IMPORTANT SAFETY INFORMATION
Tirzepatide is an FDA-approved prescription medication marketed as Mounjaro (type 2 diabetes), Zepbound (chronic weight management), and approved for moderate-to-severe obstructive sleep apnea in adults with obesity. The compounded formulation available through Superpower is NOT the FDA-approved drug product. Compounded tirzepatide has not been reviewed by the FDA for safety, efficacy, or manufacturing quality. Clinical trial results cited on this page were generated using FDA-approved branded formulations and may not apply to compounded versions. The availability of compounded tirzepatide is subject to ongoing regulatory developments regarding drug shortage status and FDA enforcement policy. Superpower is a technology platform; Superpower does not prescribe or dispense medications.
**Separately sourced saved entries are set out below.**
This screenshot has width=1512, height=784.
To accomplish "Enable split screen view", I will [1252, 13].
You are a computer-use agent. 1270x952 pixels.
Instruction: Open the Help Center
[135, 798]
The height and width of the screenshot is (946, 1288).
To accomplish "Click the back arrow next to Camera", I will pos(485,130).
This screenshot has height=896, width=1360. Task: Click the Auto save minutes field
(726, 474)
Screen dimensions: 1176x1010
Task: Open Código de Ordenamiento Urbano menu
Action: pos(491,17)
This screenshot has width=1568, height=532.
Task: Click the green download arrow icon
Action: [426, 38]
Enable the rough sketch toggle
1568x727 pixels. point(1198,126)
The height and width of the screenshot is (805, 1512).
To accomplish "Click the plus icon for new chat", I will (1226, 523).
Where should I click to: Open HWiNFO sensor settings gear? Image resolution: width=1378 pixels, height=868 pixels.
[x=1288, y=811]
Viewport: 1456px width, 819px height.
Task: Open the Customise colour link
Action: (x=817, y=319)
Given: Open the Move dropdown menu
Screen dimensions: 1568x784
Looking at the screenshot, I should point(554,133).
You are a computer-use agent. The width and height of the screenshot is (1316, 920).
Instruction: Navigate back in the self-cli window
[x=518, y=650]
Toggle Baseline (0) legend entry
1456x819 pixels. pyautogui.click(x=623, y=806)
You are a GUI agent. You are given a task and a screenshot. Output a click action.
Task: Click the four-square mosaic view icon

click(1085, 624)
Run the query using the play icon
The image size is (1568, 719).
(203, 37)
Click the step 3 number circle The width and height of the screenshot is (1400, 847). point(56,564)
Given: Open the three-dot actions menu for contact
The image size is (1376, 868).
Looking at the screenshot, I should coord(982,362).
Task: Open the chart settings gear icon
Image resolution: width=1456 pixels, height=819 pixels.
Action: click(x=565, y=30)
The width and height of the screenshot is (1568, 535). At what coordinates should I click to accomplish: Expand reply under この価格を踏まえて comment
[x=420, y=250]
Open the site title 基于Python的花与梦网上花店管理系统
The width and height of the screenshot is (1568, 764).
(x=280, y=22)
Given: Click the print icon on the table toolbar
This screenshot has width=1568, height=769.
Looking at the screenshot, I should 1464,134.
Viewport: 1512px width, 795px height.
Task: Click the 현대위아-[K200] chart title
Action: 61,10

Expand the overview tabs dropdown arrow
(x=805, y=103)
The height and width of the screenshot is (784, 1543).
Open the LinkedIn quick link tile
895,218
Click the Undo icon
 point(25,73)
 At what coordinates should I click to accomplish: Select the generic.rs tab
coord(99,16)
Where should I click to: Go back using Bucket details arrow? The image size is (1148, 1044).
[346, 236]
Boxed warning (from FDA-approved labeling): Tirzepatide causes thyroid C-cell tumors in rodents. It is unknown whether it causes MTC in humans. Do not use if you or any family member has had MTC or MEN 2.
Warnings: pancreatitis, gallbladder events, hypoglycemia, kidney injury, serious allergic reactions, gastroparesis, diabetic retinopathy complications.
Common side effects: nausea, diarrhea, vomiting, constipation, decreased appetite, abdominal pain, injection site reactions.
Pregnancy: not recommended. Discontinue at least 2 months before a planned pregnancy.
Not a complete list of risks. Full FDA-approved prescribing information at dailymed.nlm.nih.gov.